[Opening Supplied material section]

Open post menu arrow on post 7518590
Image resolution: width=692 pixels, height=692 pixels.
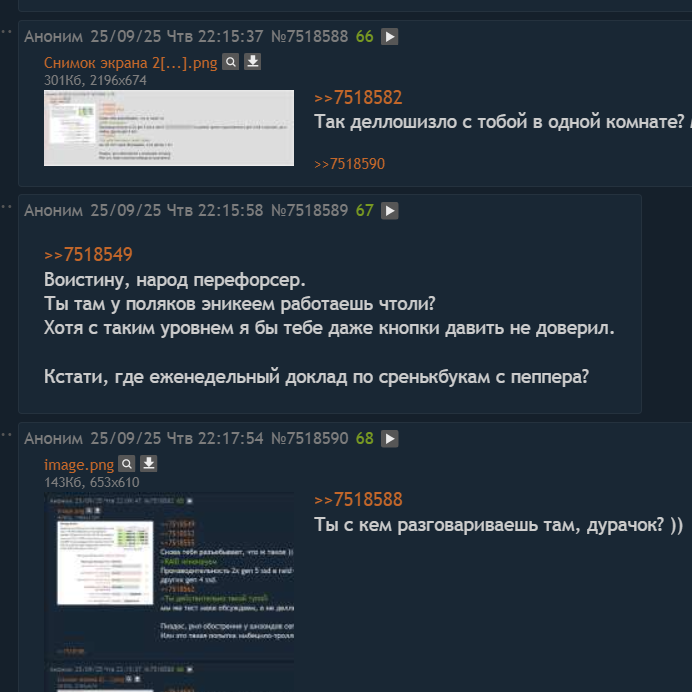click(x=389, y=439)
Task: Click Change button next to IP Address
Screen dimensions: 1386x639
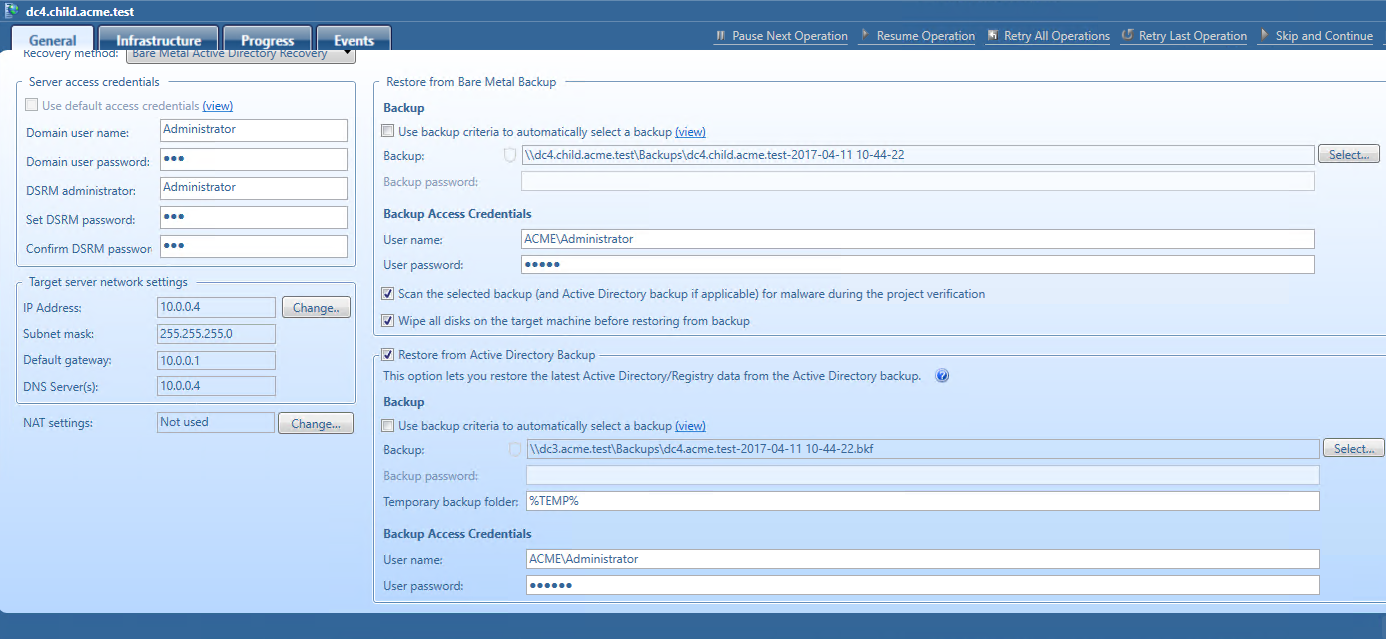Action: point(316,308)
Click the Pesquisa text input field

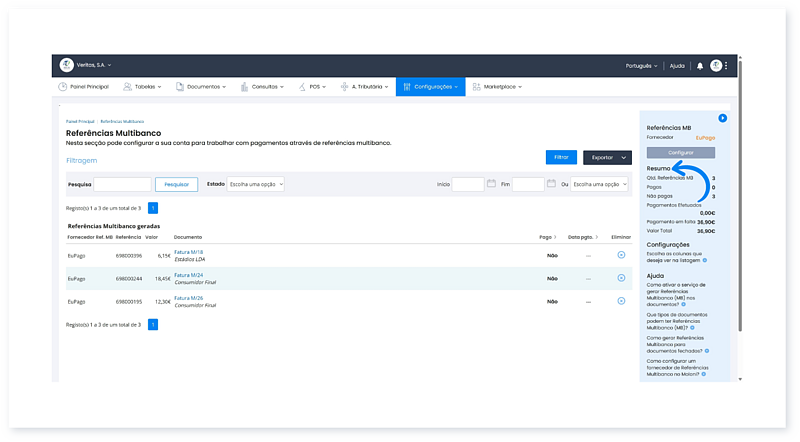[x=122, y=184]
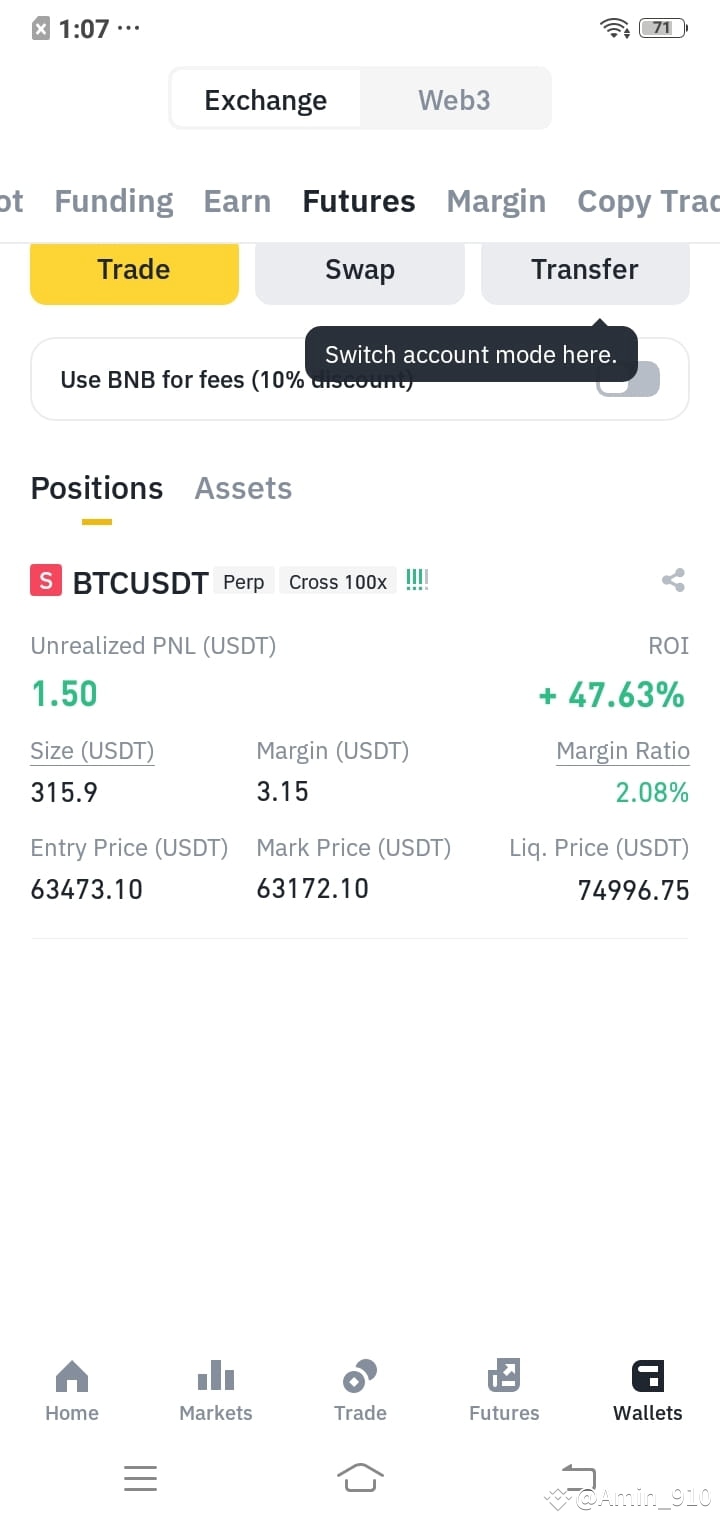Select the Exchange wallet mode
The width and height of the screenshot is (720, 1520).
click(265, 100)
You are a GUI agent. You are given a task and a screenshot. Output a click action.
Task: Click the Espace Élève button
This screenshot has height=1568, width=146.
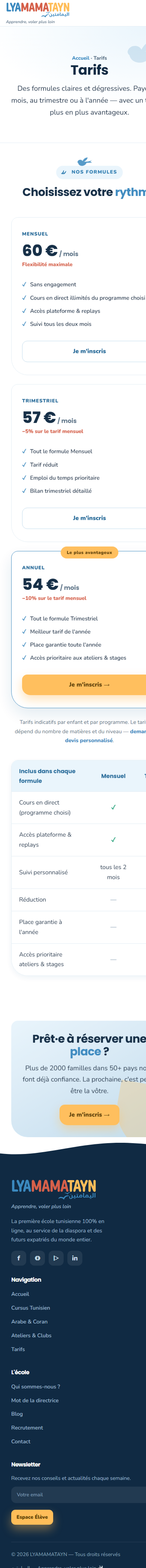point(32,1517)
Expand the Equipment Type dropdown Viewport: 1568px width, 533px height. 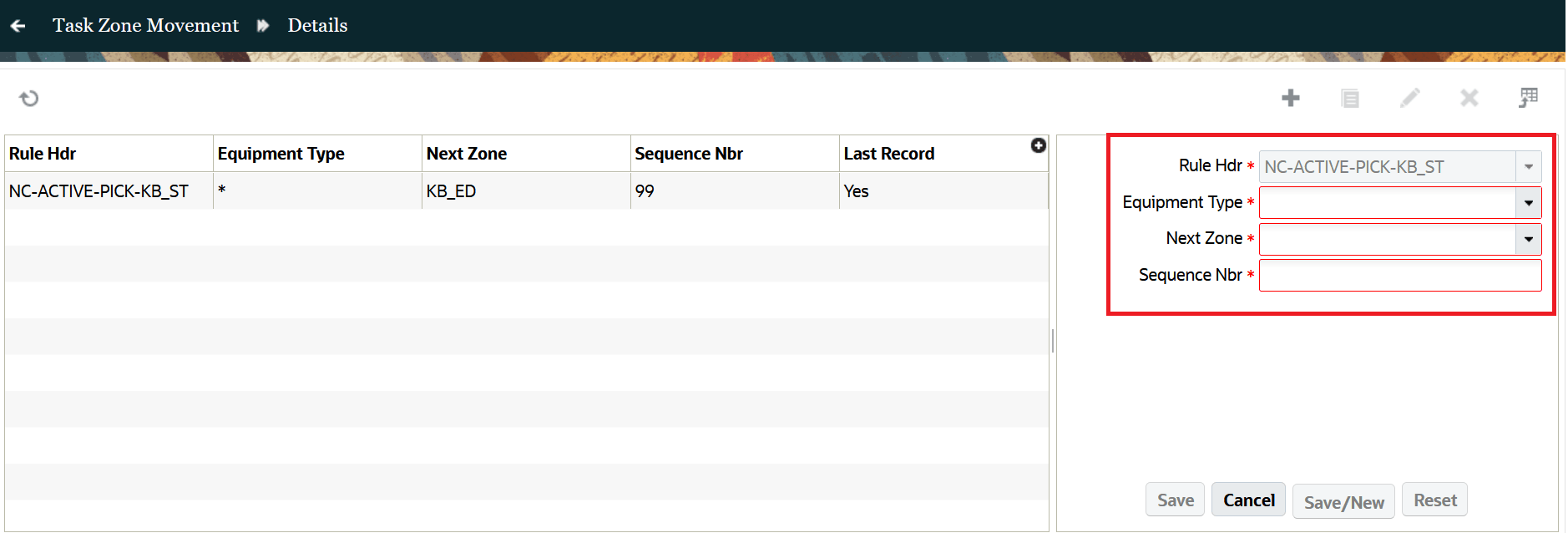pyautogui.click(x=1528, y=203)
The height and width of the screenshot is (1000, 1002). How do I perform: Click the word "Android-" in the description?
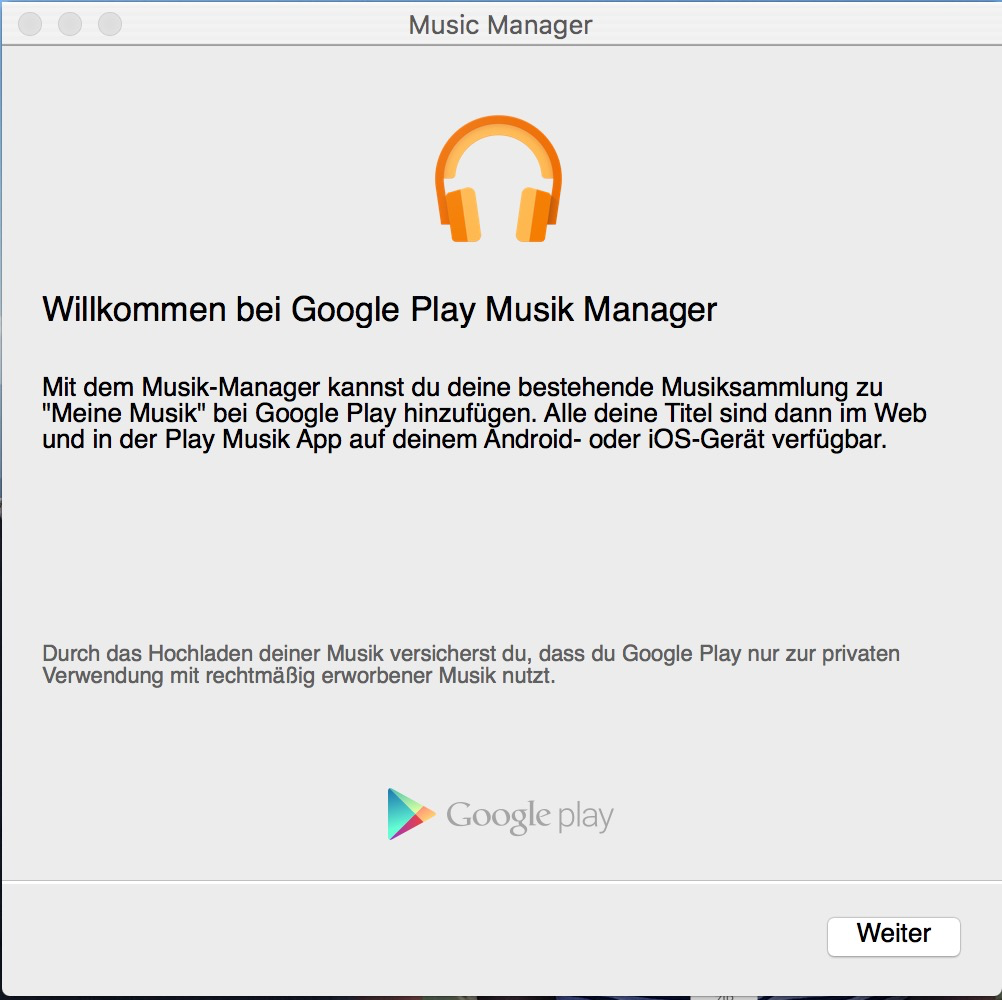click(x=532, y=440)
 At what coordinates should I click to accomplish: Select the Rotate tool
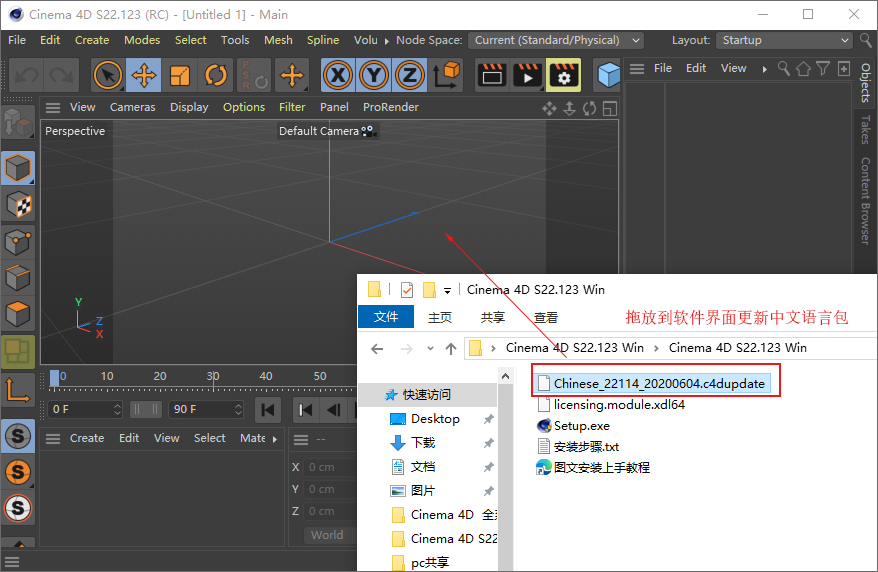pos(216,75)
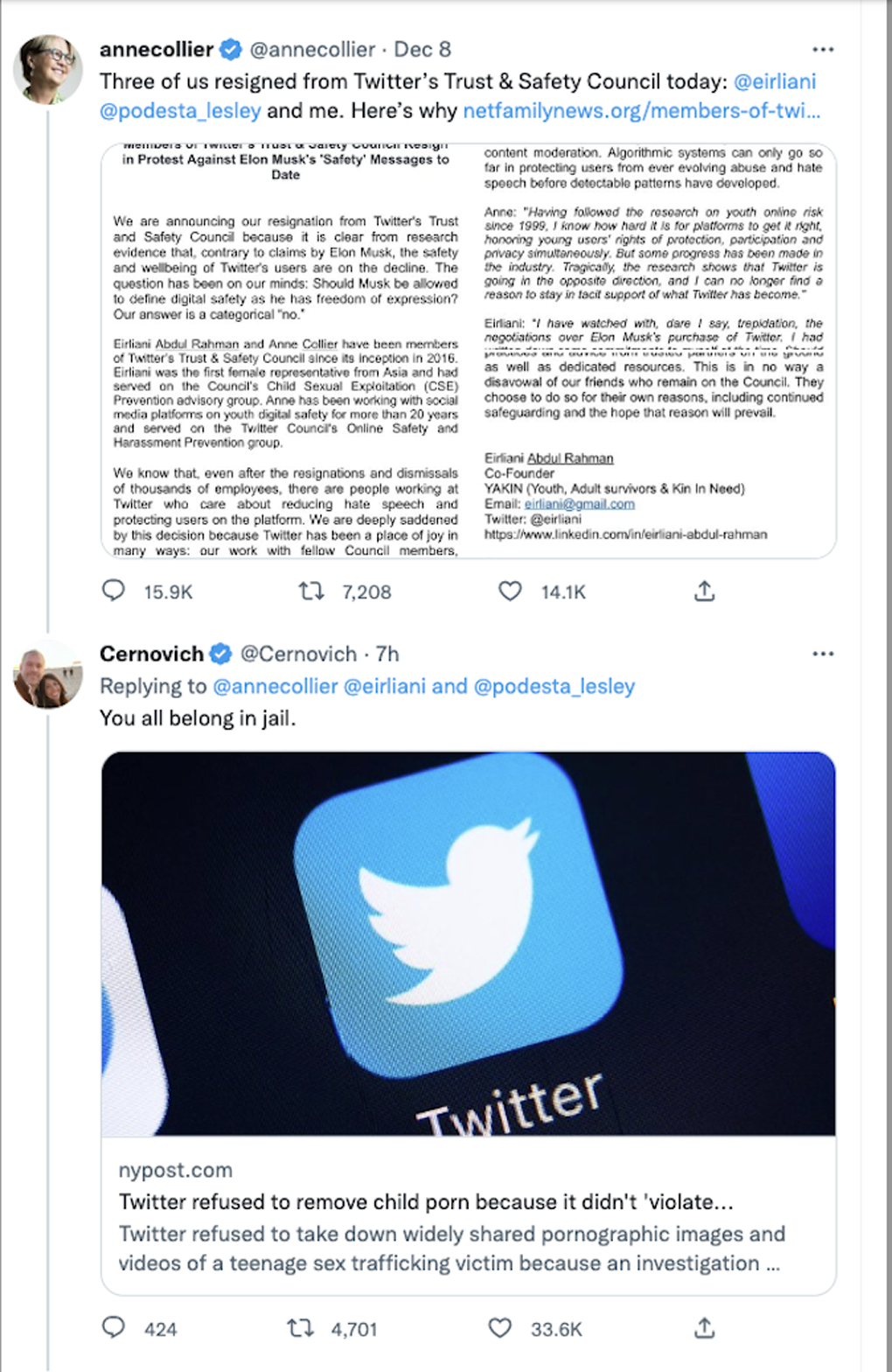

[Closing Supplied material section]

Instructions for the task :: Read the data above. Pull out each line in which the string "button" appears.

The answer ::
Task: Click Change button next to IP Address
Task: Click the Espace Élève button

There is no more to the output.